Fundstücke: Neues, Altes + Wiederentdecktes
In der Rubrik FUNDSTÜCKE laden wir Übersetzer:innen, Verleger:innen, Theaterschaffende und Vertreter:innen anderer Berufsgruppen dazu ein, einen Lesetipp oder besondere Erfahrungen aus der Praxis der Theaterübersetzung mit uns und unseren Leser:innen zu teilen.

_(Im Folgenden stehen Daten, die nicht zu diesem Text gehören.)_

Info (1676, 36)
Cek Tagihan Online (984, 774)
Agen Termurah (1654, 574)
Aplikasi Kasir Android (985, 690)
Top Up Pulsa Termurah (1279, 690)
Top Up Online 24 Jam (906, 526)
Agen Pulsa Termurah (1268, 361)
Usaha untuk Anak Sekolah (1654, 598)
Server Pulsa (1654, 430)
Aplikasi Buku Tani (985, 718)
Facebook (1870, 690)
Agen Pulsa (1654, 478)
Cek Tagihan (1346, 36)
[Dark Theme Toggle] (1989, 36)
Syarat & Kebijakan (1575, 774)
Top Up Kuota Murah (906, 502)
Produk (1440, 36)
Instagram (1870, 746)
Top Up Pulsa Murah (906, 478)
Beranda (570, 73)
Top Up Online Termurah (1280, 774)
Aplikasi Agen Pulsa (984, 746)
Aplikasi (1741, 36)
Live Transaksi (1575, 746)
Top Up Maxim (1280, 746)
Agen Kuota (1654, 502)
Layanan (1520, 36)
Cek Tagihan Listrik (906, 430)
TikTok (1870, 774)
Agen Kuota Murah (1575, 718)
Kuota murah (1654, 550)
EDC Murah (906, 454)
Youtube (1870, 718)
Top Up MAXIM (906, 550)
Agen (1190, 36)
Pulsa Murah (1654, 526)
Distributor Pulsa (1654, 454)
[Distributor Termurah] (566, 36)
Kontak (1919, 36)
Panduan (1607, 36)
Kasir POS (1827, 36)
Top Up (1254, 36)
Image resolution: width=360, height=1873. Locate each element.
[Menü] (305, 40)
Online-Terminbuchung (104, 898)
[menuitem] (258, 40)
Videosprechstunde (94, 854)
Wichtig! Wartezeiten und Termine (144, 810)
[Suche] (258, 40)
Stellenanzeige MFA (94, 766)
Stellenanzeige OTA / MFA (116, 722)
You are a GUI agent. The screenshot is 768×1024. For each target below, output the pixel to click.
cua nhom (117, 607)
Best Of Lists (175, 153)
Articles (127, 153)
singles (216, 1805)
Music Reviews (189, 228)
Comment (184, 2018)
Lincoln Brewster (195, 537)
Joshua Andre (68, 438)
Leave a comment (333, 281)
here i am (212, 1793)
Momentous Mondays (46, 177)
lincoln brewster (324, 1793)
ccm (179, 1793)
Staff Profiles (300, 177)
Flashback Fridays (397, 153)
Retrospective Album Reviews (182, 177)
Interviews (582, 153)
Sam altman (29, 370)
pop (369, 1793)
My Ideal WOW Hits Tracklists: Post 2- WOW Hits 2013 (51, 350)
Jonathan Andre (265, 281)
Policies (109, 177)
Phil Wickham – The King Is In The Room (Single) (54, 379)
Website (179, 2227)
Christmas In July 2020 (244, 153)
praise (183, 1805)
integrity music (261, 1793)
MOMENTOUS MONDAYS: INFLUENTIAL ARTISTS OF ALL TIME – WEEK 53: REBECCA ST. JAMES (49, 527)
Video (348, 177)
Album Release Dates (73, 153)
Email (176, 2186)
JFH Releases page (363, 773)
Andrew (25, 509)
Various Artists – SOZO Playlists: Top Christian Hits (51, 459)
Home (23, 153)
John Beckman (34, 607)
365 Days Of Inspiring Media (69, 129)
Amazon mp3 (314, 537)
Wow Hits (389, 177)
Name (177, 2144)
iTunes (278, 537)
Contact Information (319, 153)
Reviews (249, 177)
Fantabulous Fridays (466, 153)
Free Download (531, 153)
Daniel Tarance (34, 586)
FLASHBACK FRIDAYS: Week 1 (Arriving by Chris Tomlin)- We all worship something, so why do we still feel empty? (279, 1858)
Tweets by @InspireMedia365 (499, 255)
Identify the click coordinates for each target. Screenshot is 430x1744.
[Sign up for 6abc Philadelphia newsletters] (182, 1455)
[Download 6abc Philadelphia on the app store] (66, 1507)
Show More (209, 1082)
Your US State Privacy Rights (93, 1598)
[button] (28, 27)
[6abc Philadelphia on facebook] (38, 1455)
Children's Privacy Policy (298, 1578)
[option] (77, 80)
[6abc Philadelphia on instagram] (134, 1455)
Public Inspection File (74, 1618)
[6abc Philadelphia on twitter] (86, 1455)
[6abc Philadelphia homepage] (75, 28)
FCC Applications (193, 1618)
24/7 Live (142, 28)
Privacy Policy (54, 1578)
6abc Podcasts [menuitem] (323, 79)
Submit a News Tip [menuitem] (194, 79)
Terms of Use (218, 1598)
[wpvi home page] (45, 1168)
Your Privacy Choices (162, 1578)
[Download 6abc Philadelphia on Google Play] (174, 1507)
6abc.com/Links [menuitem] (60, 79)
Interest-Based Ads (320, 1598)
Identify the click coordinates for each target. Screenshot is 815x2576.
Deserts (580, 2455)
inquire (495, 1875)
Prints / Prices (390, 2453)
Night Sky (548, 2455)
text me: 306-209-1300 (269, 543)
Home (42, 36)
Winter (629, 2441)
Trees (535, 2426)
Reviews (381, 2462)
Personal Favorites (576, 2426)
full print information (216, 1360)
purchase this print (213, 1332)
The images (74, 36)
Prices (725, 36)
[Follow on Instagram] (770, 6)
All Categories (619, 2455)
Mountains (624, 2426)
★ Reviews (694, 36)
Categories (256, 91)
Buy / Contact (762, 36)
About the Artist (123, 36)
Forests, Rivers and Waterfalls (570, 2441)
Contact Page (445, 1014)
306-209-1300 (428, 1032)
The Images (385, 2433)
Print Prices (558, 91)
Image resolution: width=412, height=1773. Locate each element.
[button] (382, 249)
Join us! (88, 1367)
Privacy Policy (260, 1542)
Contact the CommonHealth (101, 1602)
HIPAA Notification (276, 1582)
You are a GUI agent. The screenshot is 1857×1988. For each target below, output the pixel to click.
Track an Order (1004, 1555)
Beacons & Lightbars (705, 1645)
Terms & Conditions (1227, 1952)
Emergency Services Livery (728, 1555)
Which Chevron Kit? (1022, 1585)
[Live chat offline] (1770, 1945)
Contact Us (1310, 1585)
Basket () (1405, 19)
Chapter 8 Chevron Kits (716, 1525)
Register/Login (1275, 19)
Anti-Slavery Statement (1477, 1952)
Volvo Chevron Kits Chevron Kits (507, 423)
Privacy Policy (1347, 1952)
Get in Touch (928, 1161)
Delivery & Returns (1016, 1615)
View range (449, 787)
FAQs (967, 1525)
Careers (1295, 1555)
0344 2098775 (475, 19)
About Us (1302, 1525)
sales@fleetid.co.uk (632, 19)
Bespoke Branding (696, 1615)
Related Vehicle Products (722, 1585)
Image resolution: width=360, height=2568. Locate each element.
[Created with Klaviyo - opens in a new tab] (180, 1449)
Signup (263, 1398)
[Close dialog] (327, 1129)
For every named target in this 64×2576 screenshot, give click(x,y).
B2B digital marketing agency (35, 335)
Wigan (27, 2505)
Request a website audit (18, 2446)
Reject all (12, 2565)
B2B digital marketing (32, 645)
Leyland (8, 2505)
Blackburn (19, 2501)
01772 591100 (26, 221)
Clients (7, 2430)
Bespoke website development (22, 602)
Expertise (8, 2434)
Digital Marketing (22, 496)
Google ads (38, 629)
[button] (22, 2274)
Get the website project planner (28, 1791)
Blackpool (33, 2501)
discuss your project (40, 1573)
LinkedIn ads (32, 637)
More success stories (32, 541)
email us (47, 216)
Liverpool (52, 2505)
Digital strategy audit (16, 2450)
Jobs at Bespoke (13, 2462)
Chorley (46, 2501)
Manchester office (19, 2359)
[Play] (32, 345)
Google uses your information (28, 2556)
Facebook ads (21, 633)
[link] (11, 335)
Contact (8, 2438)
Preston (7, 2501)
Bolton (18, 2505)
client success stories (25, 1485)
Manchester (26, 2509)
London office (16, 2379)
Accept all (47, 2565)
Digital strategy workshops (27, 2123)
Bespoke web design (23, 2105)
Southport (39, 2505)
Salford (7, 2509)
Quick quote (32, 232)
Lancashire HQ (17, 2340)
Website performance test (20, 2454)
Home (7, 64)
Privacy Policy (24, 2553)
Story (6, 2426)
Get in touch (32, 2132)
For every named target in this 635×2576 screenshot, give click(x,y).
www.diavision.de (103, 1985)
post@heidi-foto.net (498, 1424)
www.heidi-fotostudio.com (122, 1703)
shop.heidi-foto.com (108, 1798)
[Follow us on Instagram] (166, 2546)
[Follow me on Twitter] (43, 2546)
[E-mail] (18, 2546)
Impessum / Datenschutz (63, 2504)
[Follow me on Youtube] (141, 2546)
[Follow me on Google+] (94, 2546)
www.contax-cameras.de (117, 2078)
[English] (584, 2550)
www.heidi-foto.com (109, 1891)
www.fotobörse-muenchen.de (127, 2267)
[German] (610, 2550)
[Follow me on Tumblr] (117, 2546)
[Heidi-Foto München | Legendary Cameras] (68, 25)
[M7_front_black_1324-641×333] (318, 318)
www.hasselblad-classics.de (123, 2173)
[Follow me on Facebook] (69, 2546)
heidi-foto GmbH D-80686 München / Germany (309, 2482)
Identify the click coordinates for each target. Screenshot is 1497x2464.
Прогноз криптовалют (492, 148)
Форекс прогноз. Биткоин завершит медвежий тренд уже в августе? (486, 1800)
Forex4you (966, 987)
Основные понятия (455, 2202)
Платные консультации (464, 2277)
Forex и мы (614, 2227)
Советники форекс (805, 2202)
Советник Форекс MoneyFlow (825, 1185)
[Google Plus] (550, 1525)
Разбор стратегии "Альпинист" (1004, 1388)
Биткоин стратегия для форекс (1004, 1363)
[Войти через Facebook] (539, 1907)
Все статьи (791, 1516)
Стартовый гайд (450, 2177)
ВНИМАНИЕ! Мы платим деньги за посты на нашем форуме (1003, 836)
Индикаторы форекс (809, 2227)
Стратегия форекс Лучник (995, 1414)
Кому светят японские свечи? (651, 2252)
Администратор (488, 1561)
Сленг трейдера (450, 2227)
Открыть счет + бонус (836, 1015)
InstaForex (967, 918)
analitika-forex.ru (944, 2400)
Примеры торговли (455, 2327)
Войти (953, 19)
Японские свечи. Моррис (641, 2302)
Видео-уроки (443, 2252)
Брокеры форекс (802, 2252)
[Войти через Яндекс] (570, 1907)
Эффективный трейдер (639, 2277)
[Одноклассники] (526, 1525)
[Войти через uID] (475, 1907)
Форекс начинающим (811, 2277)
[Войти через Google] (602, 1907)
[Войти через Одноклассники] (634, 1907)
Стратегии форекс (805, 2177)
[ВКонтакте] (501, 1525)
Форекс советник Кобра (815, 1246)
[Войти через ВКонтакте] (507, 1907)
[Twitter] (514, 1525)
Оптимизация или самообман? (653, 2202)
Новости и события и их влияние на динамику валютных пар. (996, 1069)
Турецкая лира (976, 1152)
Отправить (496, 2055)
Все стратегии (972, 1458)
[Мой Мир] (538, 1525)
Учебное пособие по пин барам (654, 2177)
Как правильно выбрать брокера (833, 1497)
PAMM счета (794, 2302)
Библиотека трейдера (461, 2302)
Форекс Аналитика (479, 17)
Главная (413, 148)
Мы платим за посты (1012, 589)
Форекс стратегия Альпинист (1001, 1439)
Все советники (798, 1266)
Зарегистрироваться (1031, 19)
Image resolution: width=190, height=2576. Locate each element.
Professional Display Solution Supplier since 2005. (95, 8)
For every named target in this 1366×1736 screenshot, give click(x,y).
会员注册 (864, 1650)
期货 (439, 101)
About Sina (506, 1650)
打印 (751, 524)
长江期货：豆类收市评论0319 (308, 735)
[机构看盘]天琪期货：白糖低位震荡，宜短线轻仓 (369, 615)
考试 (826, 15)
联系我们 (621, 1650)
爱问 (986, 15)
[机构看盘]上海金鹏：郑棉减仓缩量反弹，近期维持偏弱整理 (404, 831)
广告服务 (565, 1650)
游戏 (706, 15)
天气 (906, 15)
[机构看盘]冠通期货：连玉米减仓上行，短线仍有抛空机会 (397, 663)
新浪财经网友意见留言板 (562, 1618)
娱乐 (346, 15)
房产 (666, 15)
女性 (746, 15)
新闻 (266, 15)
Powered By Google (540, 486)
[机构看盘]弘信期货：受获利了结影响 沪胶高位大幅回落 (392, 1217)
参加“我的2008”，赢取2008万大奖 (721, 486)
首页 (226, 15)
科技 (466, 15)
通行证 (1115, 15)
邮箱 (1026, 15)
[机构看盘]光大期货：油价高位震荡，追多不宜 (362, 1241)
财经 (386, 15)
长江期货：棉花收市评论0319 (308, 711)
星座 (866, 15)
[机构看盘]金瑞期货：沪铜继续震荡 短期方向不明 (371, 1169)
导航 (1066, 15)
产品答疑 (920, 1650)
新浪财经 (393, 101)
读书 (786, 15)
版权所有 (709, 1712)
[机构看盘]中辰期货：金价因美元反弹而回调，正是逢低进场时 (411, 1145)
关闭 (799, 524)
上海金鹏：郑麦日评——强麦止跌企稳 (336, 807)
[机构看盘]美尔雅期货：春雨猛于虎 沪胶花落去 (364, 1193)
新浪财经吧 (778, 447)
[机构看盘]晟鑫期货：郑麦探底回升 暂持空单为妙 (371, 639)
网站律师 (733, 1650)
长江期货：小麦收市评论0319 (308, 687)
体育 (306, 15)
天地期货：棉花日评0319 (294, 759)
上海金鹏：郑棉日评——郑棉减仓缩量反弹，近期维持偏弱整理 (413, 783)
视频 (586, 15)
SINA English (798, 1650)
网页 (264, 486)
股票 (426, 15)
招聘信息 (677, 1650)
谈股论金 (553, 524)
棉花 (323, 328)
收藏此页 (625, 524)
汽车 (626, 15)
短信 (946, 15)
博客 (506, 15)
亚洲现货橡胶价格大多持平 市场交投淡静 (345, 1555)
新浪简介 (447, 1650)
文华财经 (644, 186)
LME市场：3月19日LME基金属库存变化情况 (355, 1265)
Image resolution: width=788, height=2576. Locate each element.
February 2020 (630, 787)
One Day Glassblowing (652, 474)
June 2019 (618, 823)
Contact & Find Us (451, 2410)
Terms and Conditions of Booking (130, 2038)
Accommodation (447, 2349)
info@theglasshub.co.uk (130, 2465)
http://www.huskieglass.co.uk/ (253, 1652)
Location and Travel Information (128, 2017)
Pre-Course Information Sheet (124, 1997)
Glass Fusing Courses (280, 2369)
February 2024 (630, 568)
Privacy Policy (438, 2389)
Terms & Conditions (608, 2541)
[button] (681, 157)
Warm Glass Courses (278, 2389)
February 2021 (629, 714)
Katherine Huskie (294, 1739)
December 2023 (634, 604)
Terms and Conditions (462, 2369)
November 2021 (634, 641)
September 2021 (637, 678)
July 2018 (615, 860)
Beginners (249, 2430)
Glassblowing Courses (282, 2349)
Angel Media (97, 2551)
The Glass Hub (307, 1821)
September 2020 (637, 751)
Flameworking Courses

Fundstück #1 mit Betty Yi-Chun Chen
Dramaturgin und Übersetzerin Betty Yi-Chun Chen über Die Jahre von Mariano Pensotti.
All die Jahre
Neulich bin ich ins Flugzeug gestiegen, seit der Pandemie eine ungewohnte Erfahrung. Zwischen Einreiseanmeldung und Gesundheitserklärung kam mir der Gedanke: Jüngere Passagiere wissen vielleicht gar nicht mehr, dass man vor 2006 seine ganzen Shampoo- oder Cola-Flaschen mit am Bord nehmen konnte. Maßnahmen gegen Terroranschläge haben (natürlich nicht nur) das Fliegen in den letzten 20 Jahren massiv verändert. Und nun Covid. Plötzlich ist die Zeit spürbar.
Mariano Pensottis Los Años / Die Jahre tut in mehrerlei Hinsicht genau das: uns die Zeit spüren lassen. Das Stück erzählt Manuels Leben sowohl im Jahre 2020 als auch im Jahr 2050, parallel auf einer geteilten Bühne. Manuel, ein erfolgreicher Dokumentarregisseur, kehrt nach Argentinien zurück, wo er vor 30 Jahren – im Jahr 2020, unserer Gegenwart – seinen Debütfilm über Raúl, ein allein zurückgelassenes Kind aus armen Verhältnissen, gedreht hat. Der Film hat beider Leben komplett verändert. Manuels Versuch, den erwachsenen Raúl zu finden und ihn erneut zu filmen, scheitert ebenso wie das Bemühen von Manuels Tochter Laura, das Theater ihres Großvaters nach 30 Jahren wieder zu beleben. Mit Parallelen wie dieser und einer Fantasie darüber, wie unsere Zeit in Zukunft erinnert werden könnte, meistert Pensotti die schwierige Aufgabe, sich Zukunftsszenarien vorzustellen. Ein notwendiger Perspektivwechsel, oft mit Humor. „Aus heutiger Sicht schwer verständlich, aber 2020 waren nicht alle Theater überlaufen“, berichtet Laura, die Erzählerin des Stückes.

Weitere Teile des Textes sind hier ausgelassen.